Task:
Please extend the passage on BP and the 2010 Gulf blowout, picking up right after its final sentence.

Passage shown:
More seriously, BP PLC’s official filing to the U.S. Securities Exchange Commission, which requires reporting of all “material” events in company operations, again talked about a “subsurface release,” concealing that the methane blew out through its drilling stack.
Both the safety of quick-dry cement (which some drillers won’t use) and deep water drilling itself were in contention before the April 20, 2010 Gulf blow-out. In fact, the U.S. Department of Interior was refusing BP, Chevron and Exxon the right to expand the area of their deep water drilling in the Gulf over safety questions.
However, BP and the industry conducted a successful lobbying campaign to expand deep water drilling. BP’s Vice-President for operations in the Gulf, David Rainey, testified before Congress in November 2009, five months before the Deepwater Horizon explosion that, “Releases from oil and gas operations are rare.” Rainey assured Congressmen that reliable “well control techniques” such as cement caps will prevent a deep water disaster.

Records:
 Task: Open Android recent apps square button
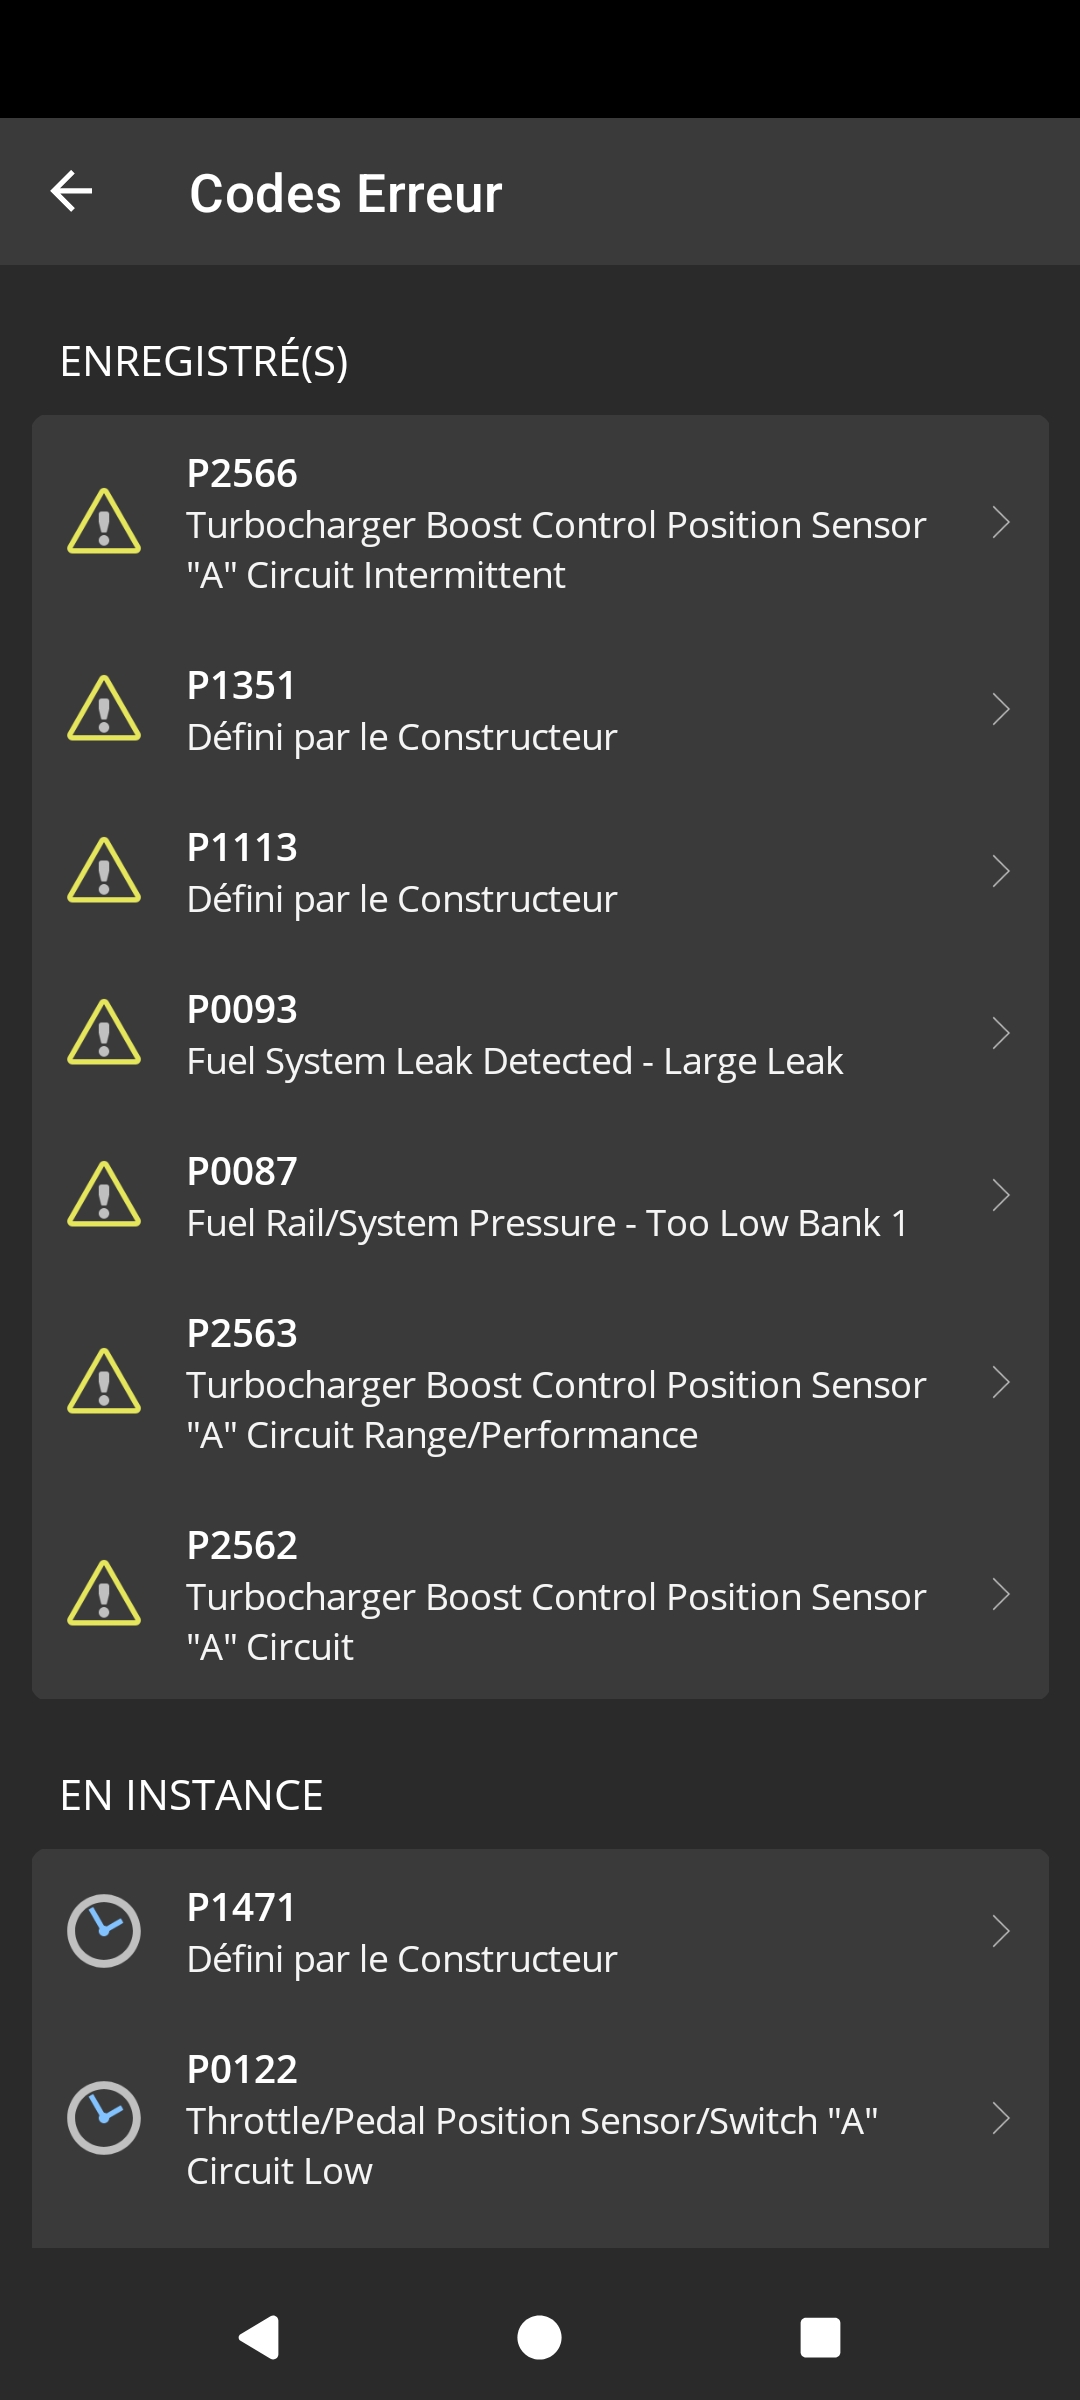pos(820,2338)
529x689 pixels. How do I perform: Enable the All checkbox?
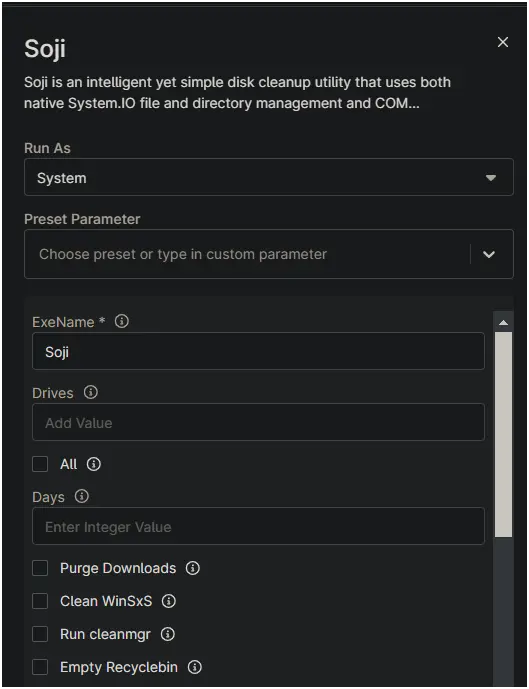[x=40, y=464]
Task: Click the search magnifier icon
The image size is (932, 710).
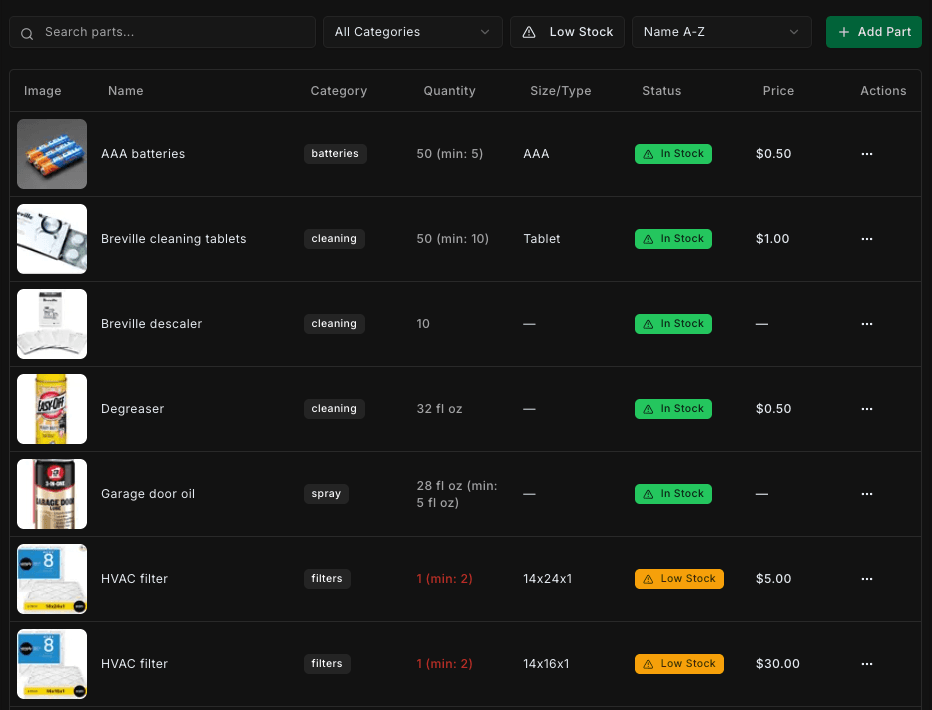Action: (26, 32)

Result of the task:
Rainey made no mention to Congress of the blow-out in the Caspian Sea which occurred a year before his testimony.
BP itself states that if not for Halliburton’s quick-dry cement failures, the Deepwater Horizon would never have blown out. Halliburton defends itself by saying that BP’s methods created air channels in the cement that caused it to fail.
Notably, BP’s court Motion states, “Halliburton has deprived the Court and parties of uniquely relevant evidence.” BP claims that hiding the information about problems with the cement caused the loss of lives.
Kennedy suggests that if Halliburton’s withholding evidence was deadly, so was BP’s concealment of the cement failure in the Caspian.
Stefanie Penn Spear, editor of EcoWatch.org, says that BP’s hiding evidence ultimately led to, “The biggest oil spill in U.S. history. It entirely turned the Gulf Coast economy upside down and threatened—and continues to threaten—the health and livelihoods of the people in the Gulf region.”
How is it that a major oil disaster, a blow-out that shut down one of the world’s biggest oil fields and required the emergency evacuation of 211 rig workers could be covered up, hidden from U.S. regulators and Congress?
The answer: pay-offs, threats, political muscle and the connivance of the Bush Administration’s State Department, Exxon and Chevron.
For that story, read Part 2 of Greg Palast's investigation BP Covers up Blow-Out—Bush, Big Oil and WikiLeaks on EcoWatch.org on April 20.
Re-prints permitted with credit to EcoWatch.org and the author.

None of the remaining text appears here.